[Saved data entries]
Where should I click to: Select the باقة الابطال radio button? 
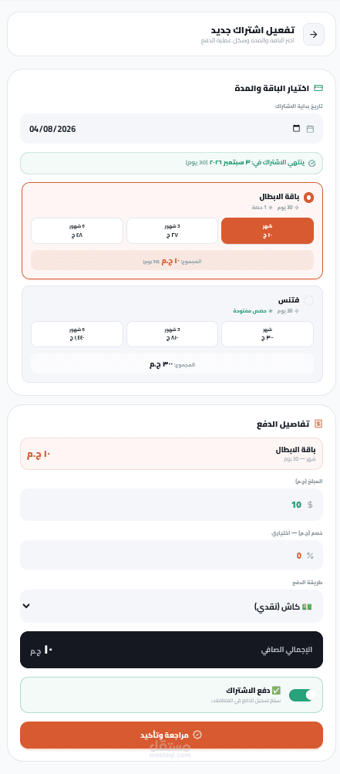click(x=308, y=198)
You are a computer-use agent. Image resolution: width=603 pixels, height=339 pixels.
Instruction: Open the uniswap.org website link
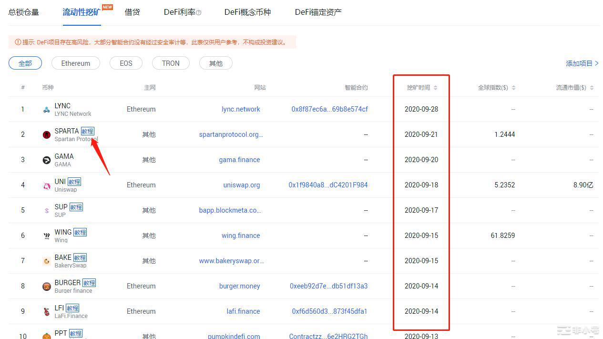pos(242,185)
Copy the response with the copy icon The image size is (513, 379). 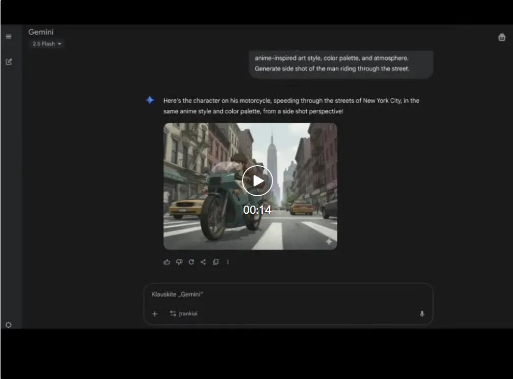[216, 262]

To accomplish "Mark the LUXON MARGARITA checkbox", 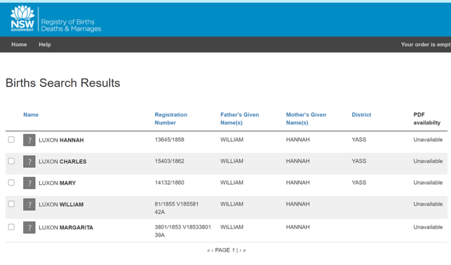I will (11, 227).
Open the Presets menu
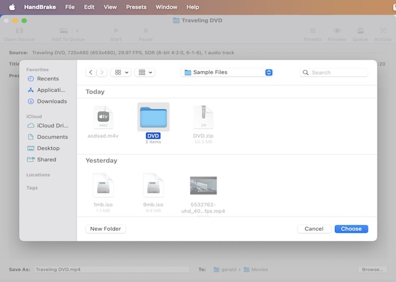396x282 pixels. coord(136,7)
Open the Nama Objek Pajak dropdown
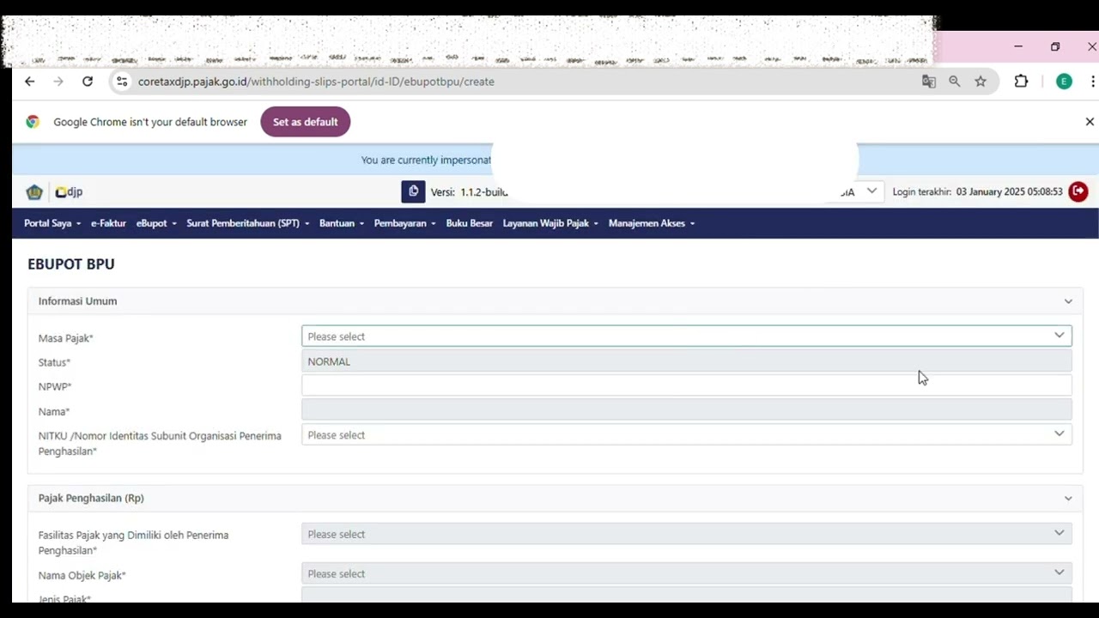The height and width of the screenshot is (618, 1099). [686, 573]
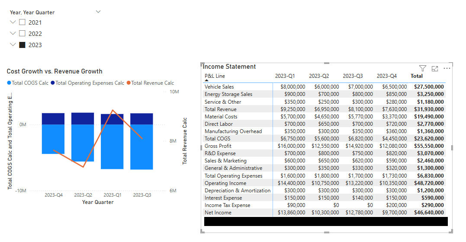Viewport: 466px width, 242px height.
Task: Open filter icon on Income Statement visual
Action: click(x=423, y=68)
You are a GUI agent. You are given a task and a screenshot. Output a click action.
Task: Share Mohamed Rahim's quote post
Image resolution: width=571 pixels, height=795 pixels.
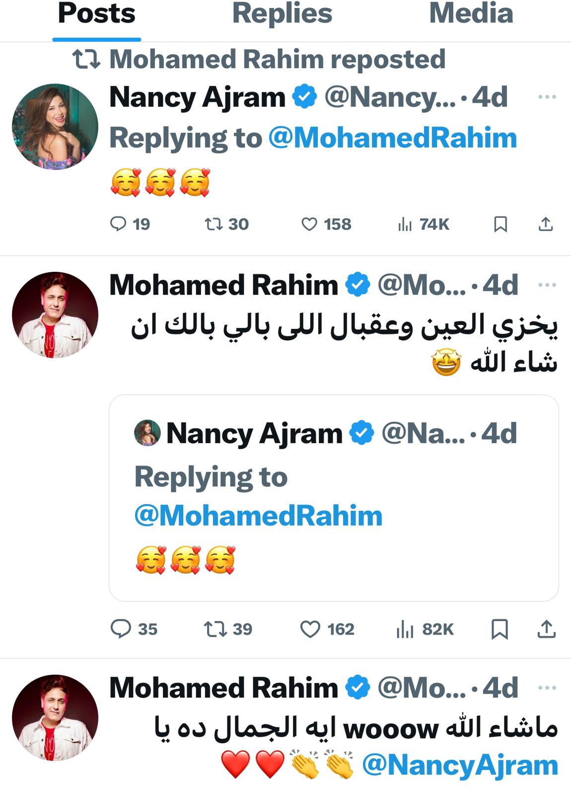tap(546, 630)
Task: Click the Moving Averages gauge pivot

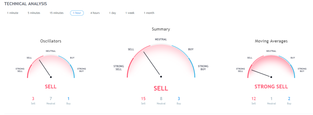Action: (x=271, y=77)
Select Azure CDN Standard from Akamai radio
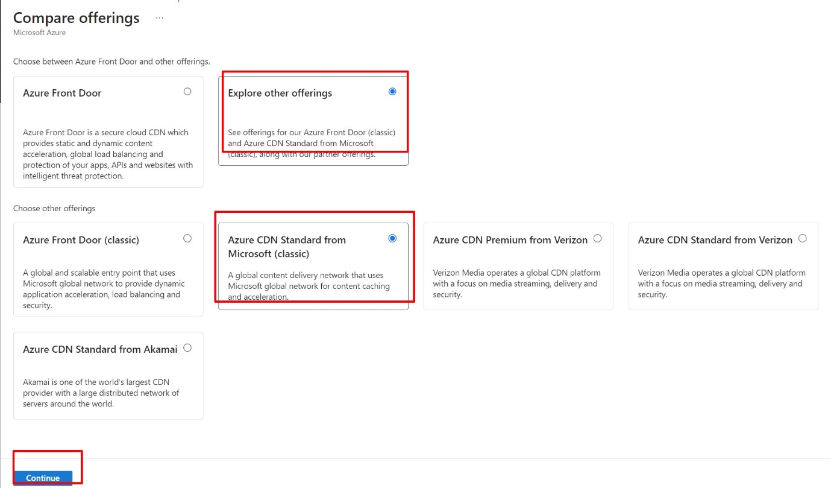The height and width of the screenshot is (488, 831). click(187, 347)
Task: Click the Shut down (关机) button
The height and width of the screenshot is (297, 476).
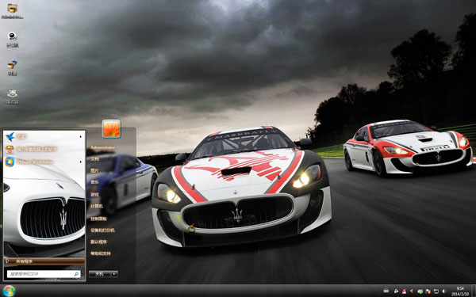Action: (x=100, y=274)
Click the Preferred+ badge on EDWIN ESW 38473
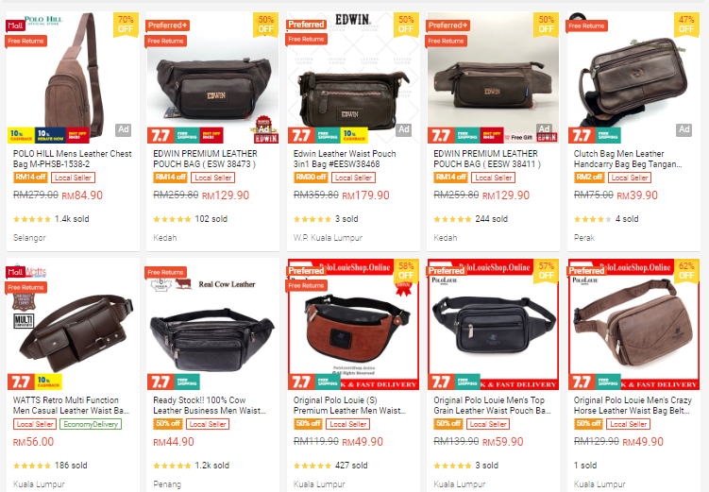 pos(167,25)
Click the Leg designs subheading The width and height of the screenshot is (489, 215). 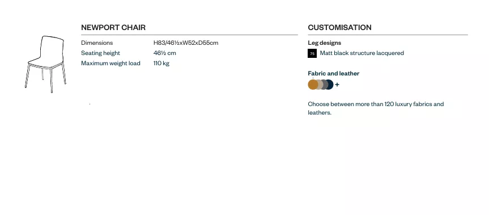324,43
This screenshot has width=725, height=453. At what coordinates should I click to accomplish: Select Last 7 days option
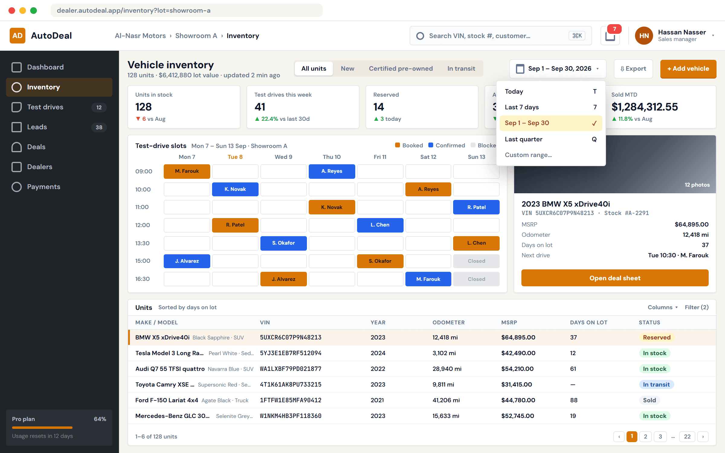pyautogui.click(x=550, y=107)
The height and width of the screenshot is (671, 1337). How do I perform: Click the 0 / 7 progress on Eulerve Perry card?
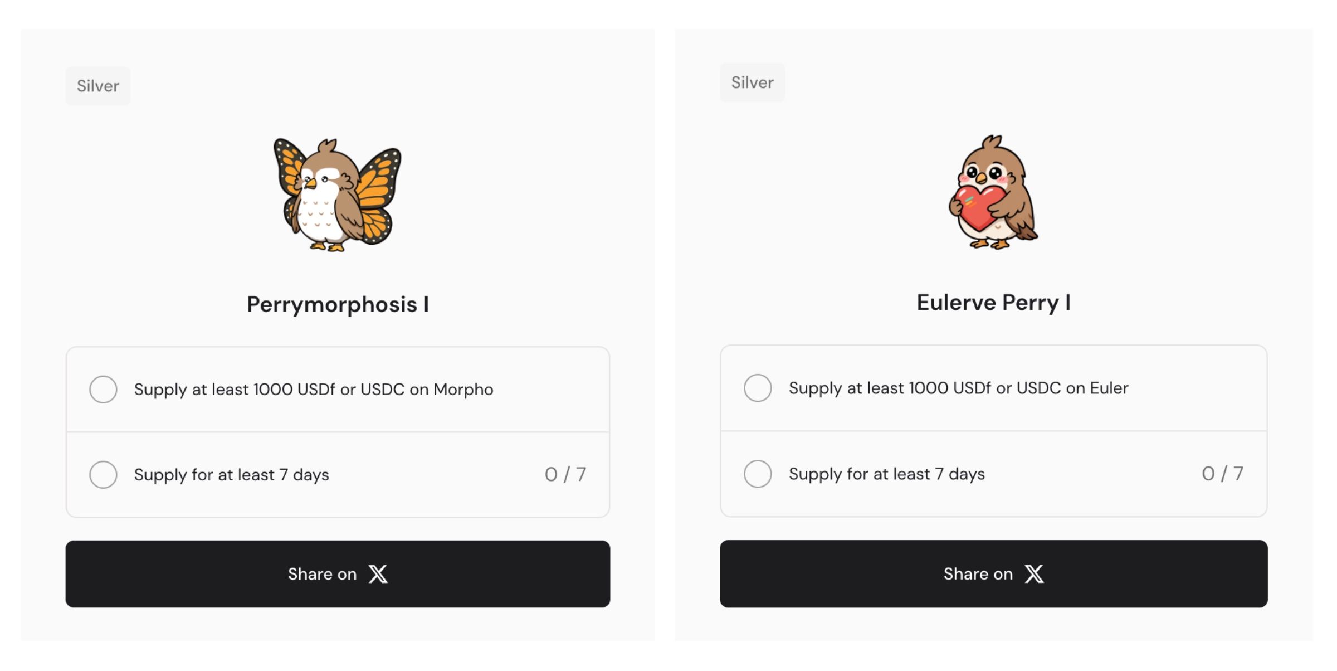(x=1222, y=474)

= EXERCISE =
Check each line above for the string "agent" and copy those that have it.

= ANSWER SPACE =
You are a computer-use agent. Image resolution: width=603 pixels, height=339 pixels.
You are a GUI agent. You are given a task and a screenshot. Output a click action.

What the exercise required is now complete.